Su Majestad el rey Felipe VI realizó el pasado miércoles una visita oficial a la Base Aérea de Zaragoza, donde conoció de primera mano el funcionamiento del Centro Europeo de Transporte Aéreo Táctico (ETAC) y participó activamente en un simulacro de evacuación aérea en el marco del curso internacional ETAP-C. Esta visita, cargada de simbolismo y contenido operativo, refuerza el compromiso del monarca con las Fuerzas Armadas y con la cooperación militar europea.

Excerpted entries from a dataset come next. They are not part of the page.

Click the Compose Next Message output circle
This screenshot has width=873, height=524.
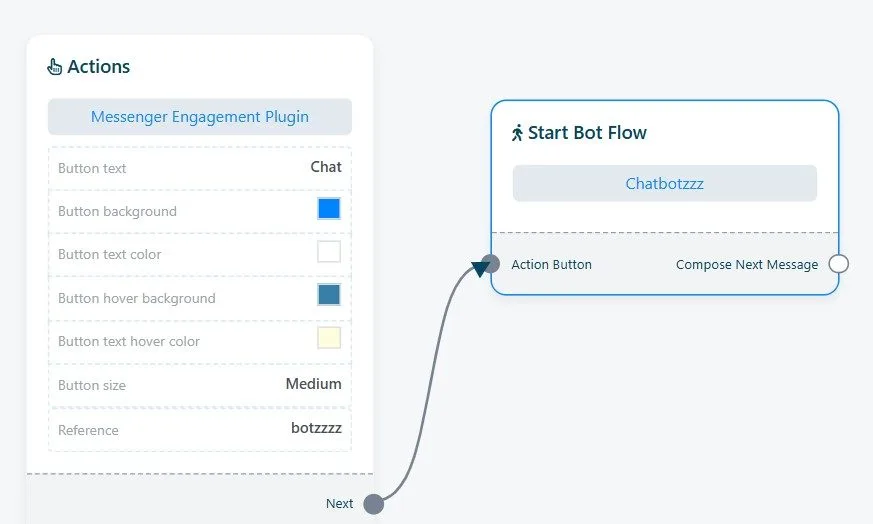click(838, 264)
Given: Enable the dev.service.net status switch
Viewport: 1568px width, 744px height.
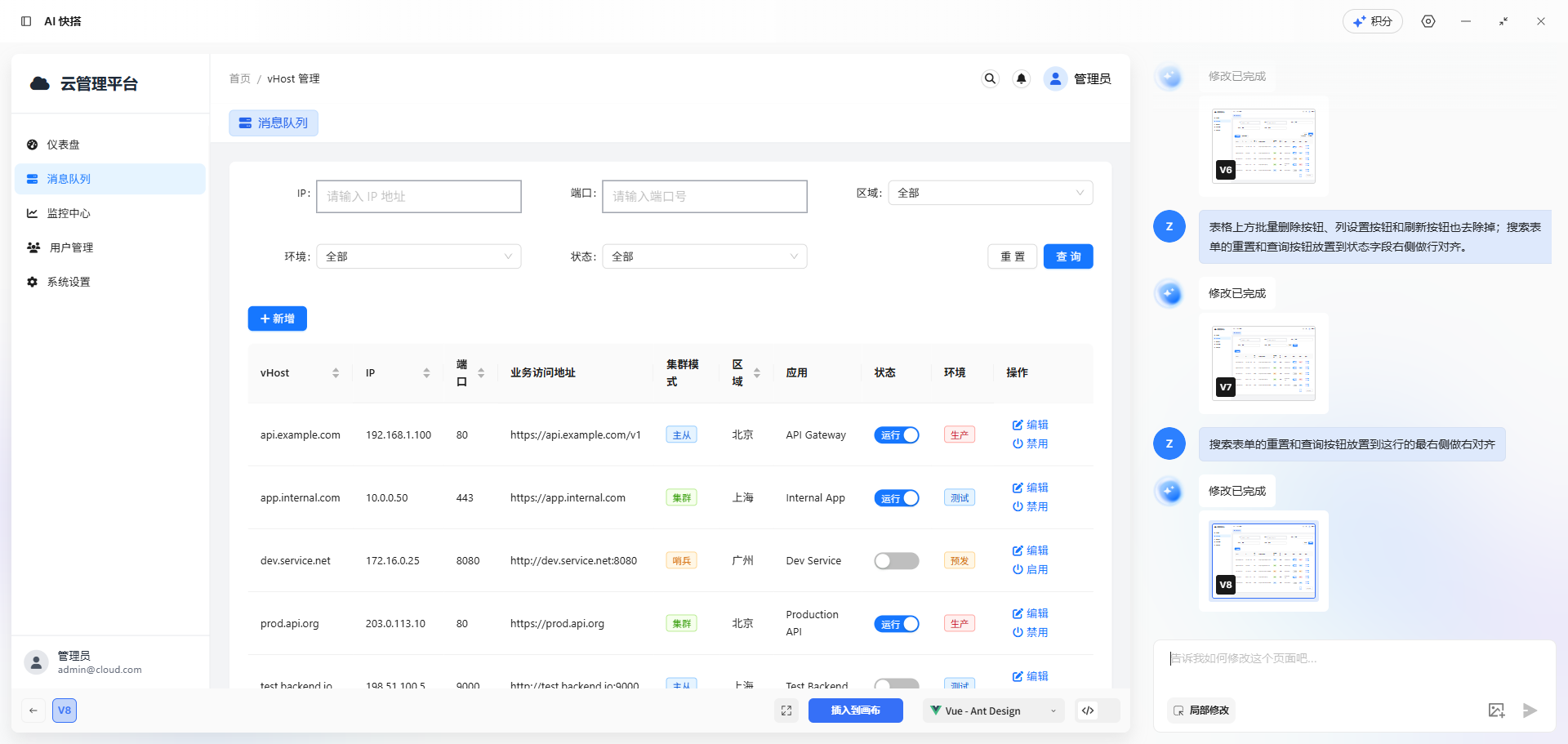Looking at the screenshot, I should pyautogui.click(x=896, y=561).
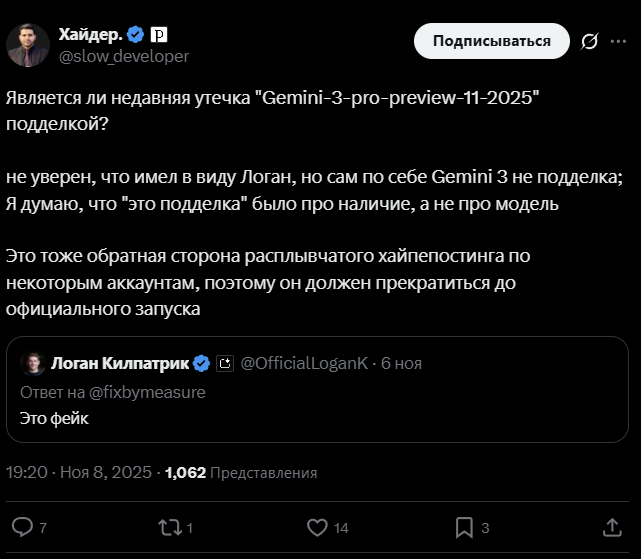Open the @fixbymeasure mention link
641x559 pixels.
[149, 392]
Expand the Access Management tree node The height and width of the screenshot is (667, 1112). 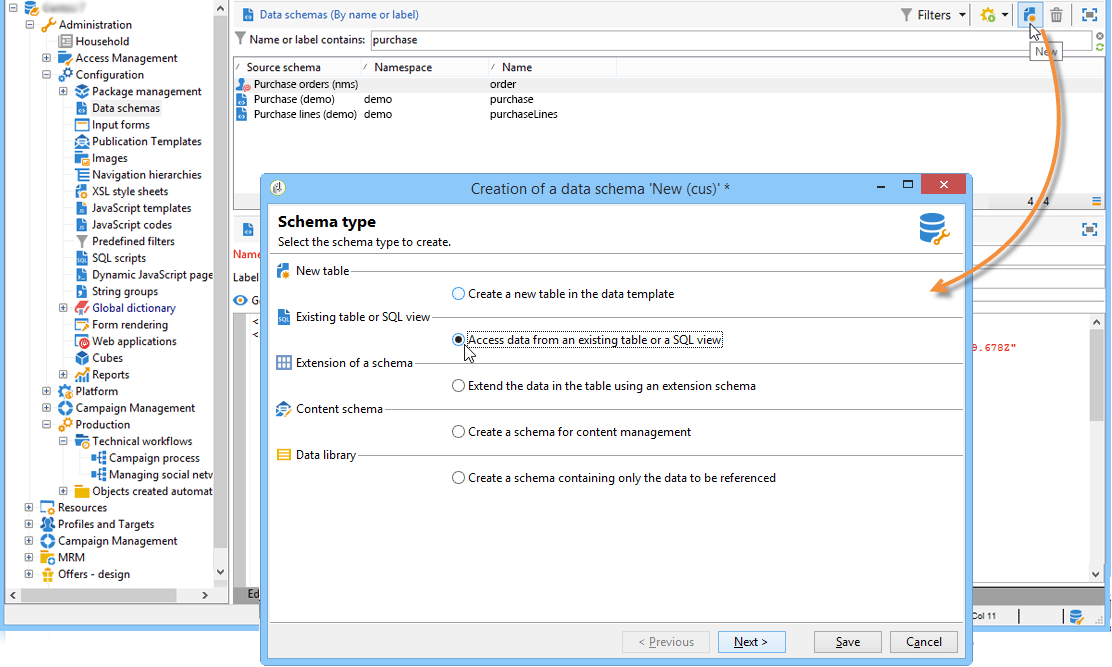46,58
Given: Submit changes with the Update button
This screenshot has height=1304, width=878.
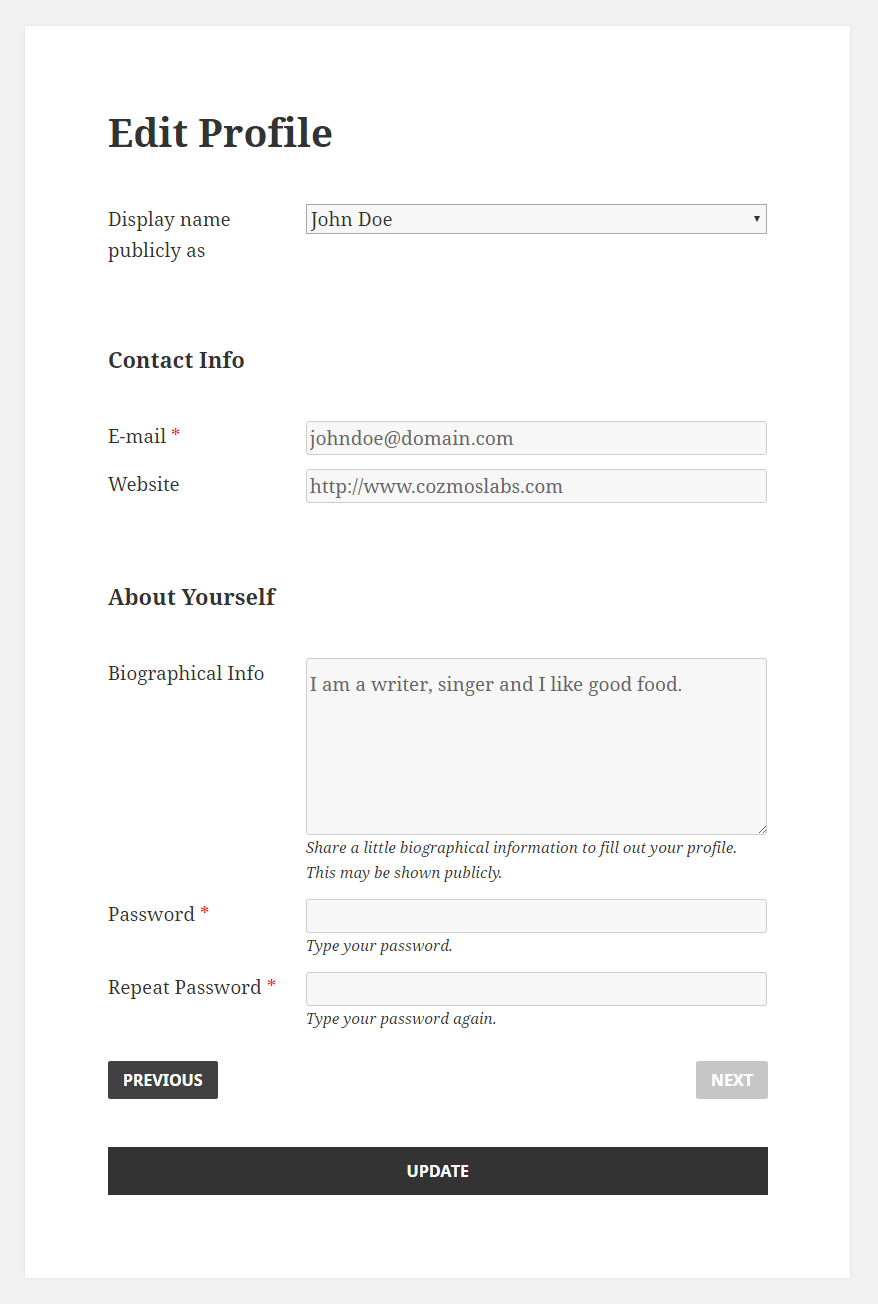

El Rey llegó en helicóptero a las 10:30 horas, siendo recibido por la ministra de Defensa, Margarita Robles, y el Jefe del Estado Mayor del Ejército del Aire y del Espacio, el general Francisco Braco. Tras un recorrido por las instalaciones del ETAC, Felipe VI embarcó en un avión T.23 para participar en una misión táctica simulada con destino al Aeródromo Militar de Ablitas (Navarra). El ejercicio reproducía una operación de evacuación de personal no combatiente en un entorno hostil, similar a las llevadas a cabo en escenarios reales como Kabul o Sudán.
Durante el vuelo, el monarca compartió espacio con instructores y tripulaciones internacionales, y se implicó en el desarrollo del ejercicio desde la cabina, demostrando su interés por los procedimientos técnicos y estratégicos. El simulacro incluyó un desembarco simulado de paracaidistas del Escuadrón de Apoyo al Despliegue Aéreo (EADA), encargado de asegurar la zona antes de la evacuación.

El curso ETAP-C, en el que se enmarca esta actividad, tiene una duración de tres semanas —una de preparación y dos de vuelos tácticos— y reúne a más de 250 participantes de ocho países, entre ellos España, Alemania, Francia, Italia y Noruega. El objetivo es entrenar a las tripulaciones en condiciones extremas, con amenazas simuladas, cargas diversas y escenarios de crisis internacional. Según el comandante Juan Silva, adjunto al jefe de operaciones del ETAC, “no se enseña a volar, sino a aplicar lo aprendido en las condiciones más difíciles y exigentes”.
El ETAC, creado en 2017, está formado por 14 naciones europeas y ha impartido más de 3.800 horas de vuelo en ejercicios conjuntos. La instalación zaragozana cuenta con diez puestos permanentes y dos externos asignados por el Mando Europeo de Transporte Aéreo. Esta ha sido la primera visita del Rey a este curso específico, aunque no la primera a la base, que ya ha acogido otras visitas institucionales del monarca en años anteriores.

La jornada también coincidió con la puesta de largo del Hub Logístico e Industrial de Defensa de Aragón, aunque en ese acto no estaba prevista la presencia del Rey. No obstante, su visita subraya el papel de Zaragoza como nodo estratégico en el ámbito militar europeo, y refuerza la imagen de España como país comprometido con la seguridad y la defensa común.